Seitentext:
-- -- --
# Algen und Fischsterben



## mprav (22. Apr. 2013)

Hallo,
ich bin neu im Forum und habe natürlich gleich eine/paar Fragen. Entschuldigung dafür.
Mein kleiner Gartenzierteich macht seit Sommer 2012 Probleme mit dem Wasser.
Teichdaten/Technik 
Baujahr 2001
GFK unregelmässige Form mit versch. Tiefen, Masse ca. 2,00x1,20x0,8m, Wassermenge ca. 1000L
Oase Teichfilter mit UVC und kleiner Bachlauf. Laufzeit/Tag 10 Stunden vom Frühjahr bis Herbst.
Bepflanzug ca, 1/5 der Wasseroberfläche. ca. 90% Sonne.
Fischbesatz siehe unten. Gefüttert wird nur sehr wenig mit Ponds Sticks.
Chemie oder Wasserpflegemittel wurden nie eingesetzt.
Im Sommer 2012 hatte starkes Alkenwachstum an den Wänden und den Wasserpflanzen. Das Wasser war sehr trübe. 
Der Fischbestand war: 10 Goldfische ca. 5-6cm gross.  Ich habe darauf hin die Fische entnommen, das Wasser abgepumpt und das Becken mit dem Hochdruckreiniger und einer Bürste gründlich gereinigt und das Restwasser alles entfernt. Bei der Gelegenheit gleich noch die Wasserpflanzen umgetopft (Wasserpflanzenerde) stark eingekürzt und die Zierkiesel (weisser Marmor) welche ich im Wasser Teich hatte geschruppt. Filtermatten mit Leitungswasser!? ausgewaschen. Ok das soll man nicht, ich habe aber nicht daran gedacht
Anschliessend das Becken mit 50/50 Regen und Leitungswasser aufgefüllt. Pflanzen und Fische wieder eingesetzt. Nach ca. 10 Tagen kamen noch 3 kleine und ein ca. 10cm grosser __ Goldfisch hinzu. Geschenkt vom Nachbarn.
Soweit war alles ok. Jedoch fing nach ca. 5-6 Wochen wieder dieses Algenproblem an.
März/April 2013 die Fische haben den Winter gut überstanden, doch die Algen werden immer mehr. Die Algenmatte ist kräftig grün und sitzt so fest an der Beckenwand, dass man sie nicht einmal abzupfen oder mit einer Bürste abschruppen kann. 
Ja und dann ging es Anfang April los. Der erste Goldfisch schwamm tot an der Oberfläche. Das Wasser war Rotbraun. Der ph-Wert war > 9ppm. Also habe ich 2/3 Wasser abgepumpt und mit frischen Wasser aufgefüllt. Das Wasser wurde jedoch schnell wieder braun und trübe. Mittlerweile hatte ich 8 tote die ich rausfischen musste. Augenscheinlich konnte ich bei den toten nichts krankhaftes erkennen.
Jetzt wusste ich mir nur noch mit der "chem. Keule" zu helfen und habe mir ein 3er Teichset (Wasseraufbereiter, Algenentferner, Mikroorganismen??) gekauft und nach den Angaben am Samstag eingefüllt. Ich mag zwar keine chem. wusste mir aber nicht mehr anders zu helfen.
-- -- --
Erfasstes Material:
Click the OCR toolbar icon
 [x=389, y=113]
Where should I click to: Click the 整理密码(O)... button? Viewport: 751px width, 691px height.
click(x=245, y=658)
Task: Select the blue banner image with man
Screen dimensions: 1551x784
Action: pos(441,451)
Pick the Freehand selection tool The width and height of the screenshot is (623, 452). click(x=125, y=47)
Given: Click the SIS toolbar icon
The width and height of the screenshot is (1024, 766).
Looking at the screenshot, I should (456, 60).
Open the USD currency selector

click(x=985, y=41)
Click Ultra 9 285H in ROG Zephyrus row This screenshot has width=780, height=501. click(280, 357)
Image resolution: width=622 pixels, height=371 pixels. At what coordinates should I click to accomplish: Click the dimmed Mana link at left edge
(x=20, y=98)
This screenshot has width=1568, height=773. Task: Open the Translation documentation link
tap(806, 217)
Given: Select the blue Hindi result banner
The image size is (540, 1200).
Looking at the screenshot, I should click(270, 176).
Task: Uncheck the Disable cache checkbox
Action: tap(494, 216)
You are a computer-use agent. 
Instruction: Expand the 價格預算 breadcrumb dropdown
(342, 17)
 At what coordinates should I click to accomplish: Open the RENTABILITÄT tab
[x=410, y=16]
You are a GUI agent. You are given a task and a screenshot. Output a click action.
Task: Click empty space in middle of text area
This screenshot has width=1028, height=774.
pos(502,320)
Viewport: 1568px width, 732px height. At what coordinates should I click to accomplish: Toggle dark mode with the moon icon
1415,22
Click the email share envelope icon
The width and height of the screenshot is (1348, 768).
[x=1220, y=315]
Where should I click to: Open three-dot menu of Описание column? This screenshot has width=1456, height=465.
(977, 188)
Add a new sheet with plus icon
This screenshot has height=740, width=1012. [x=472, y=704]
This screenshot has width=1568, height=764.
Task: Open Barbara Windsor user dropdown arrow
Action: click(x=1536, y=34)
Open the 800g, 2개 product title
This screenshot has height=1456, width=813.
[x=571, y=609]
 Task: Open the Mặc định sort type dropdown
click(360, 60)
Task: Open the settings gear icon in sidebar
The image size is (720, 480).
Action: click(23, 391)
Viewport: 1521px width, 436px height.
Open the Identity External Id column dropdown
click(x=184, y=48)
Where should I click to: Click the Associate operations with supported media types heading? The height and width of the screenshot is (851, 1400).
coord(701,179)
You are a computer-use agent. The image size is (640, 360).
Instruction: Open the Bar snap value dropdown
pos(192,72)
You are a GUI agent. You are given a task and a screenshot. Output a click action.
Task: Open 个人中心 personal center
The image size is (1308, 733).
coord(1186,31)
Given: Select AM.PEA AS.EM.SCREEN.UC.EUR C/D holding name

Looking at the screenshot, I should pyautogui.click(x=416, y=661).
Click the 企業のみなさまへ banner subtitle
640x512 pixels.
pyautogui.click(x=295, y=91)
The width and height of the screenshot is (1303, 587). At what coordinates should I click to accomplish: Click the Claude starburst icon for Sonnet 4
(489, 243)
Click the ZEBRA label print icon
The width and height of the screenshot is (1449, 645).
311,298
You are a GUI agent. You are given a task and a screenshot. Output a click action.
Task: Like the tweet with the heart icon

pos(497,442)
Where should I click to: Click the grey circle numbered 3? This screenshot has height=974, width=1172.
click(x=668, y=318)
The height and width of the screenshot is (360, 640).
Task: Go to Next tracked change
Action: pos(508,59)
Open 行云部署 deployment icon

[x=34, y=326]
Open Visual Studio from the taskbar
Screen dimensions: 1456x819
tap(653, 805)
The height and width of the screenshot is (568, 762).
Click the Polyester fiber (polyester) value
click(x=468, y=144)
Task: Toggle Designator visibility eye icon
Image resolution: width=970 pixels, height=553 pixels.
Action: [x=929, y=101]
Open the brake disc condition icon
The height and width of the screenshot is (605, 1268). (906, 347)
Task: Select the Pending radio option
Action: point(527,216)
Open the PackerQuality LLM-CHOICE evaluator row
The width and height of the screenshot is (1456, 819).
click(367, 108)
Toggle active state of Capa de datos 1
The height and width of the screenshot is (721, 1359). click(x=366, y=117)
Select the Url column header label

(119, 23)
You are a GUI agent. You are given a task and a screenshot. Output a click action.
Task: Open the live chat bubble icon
-- -- --
Aufgabe: Kopiere aus dem Forumsbeitrag über Algen und Fischsterben wortgetreu den Abschnitt, der mit den Worten „Mein kleiner Gartenzierteich“ einsetzt und mit „war sehr trübe.“ schließt.

Ergebnis:
Mein kleiner Gartenzierteich macht seit Sommer 2012 Probleme mit dem Wasser.
Teichdaten/Technik 
Baujahr 2001
GFK unregelmässige Form mit versch. Tiefen, Masse ca. 2,00x1,20x0,8m, Wassermenge ca. 1000L
Oase Teichfilter mit UVC und kleiner Bachlauf. Laufzeit/Tag 10 Stunden vom Frühjahr bis Herbst.
Bepflanzug ca, 1/5 der Wasseroberfläche. ca. 90% Sonne.
Fischbesatz siehe unten. Gefüttert wird nur sehr wenig mit Ponds Sticks.
Chemie oder Wasserpflegemittel wurden nie eingesetzt.
Im Sommer 2012 hatte starkes Alkenwachstum an den Wänden und den Wasserpflanzen. Das Wasser war sehr trübe.